The Interfaith Alliance, however, which states its mission is to “challenge Christian nationalism and religious extremism,” responded to the DOJ report, saying their group has “consistently opposed the work of this ‘task force.’” It accused the DOJ of trying to “undermine Americans’ religious freedom and First Amendment rights.”
The alliance called the task force’s report a “political stunt designed to promote the lie that American Christians are a persecuted group, while providing justification to target anyone deemed out of step with their Christian nationalist agenda.”
Previous ReportThis report comes just weeks after an 800-page report from the department, detailing the “weaponization” of the Freedom of Access to Clinic Entrances (FACE) Act, which called out alleged prosecutorial problems, surveillance activities undertaken by pro-abortion groups, and failures to comply with federal law.
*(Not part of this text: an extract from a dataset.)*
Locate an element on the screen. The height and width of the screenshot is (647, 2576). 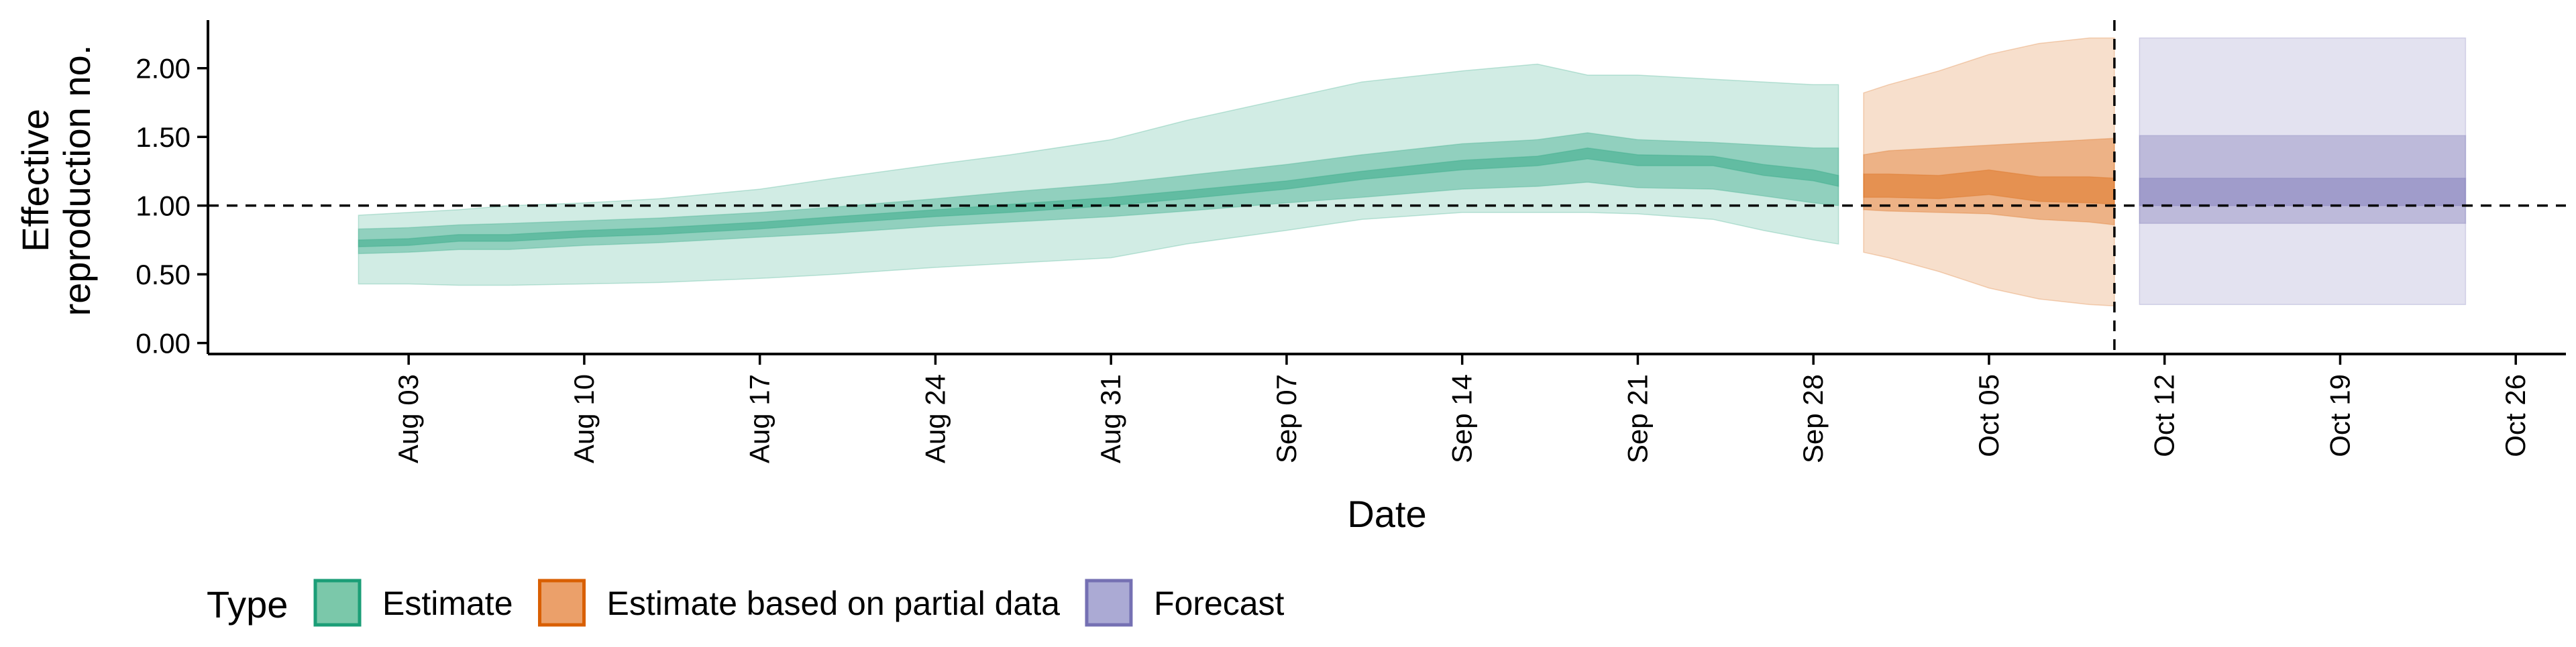
x-tick-label: Aug 31 is located at coordinates (1110, 418).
Biden’s DOJ did not enforce the law evenly, according to the April 14 report.
The task force under the Biden administration treated pro-life groups differently from pro-abortion groups, outlining disproportionate coordination with pro-abortion groups that, according to the report, indicated bias and prosecutorial overreach.
In her statement, Picciotti-Bayer said, “Religious freedom isn’t a courtesy the government extends—it’s a legal check on what government can do. It’s refreshing to see that recognized today.”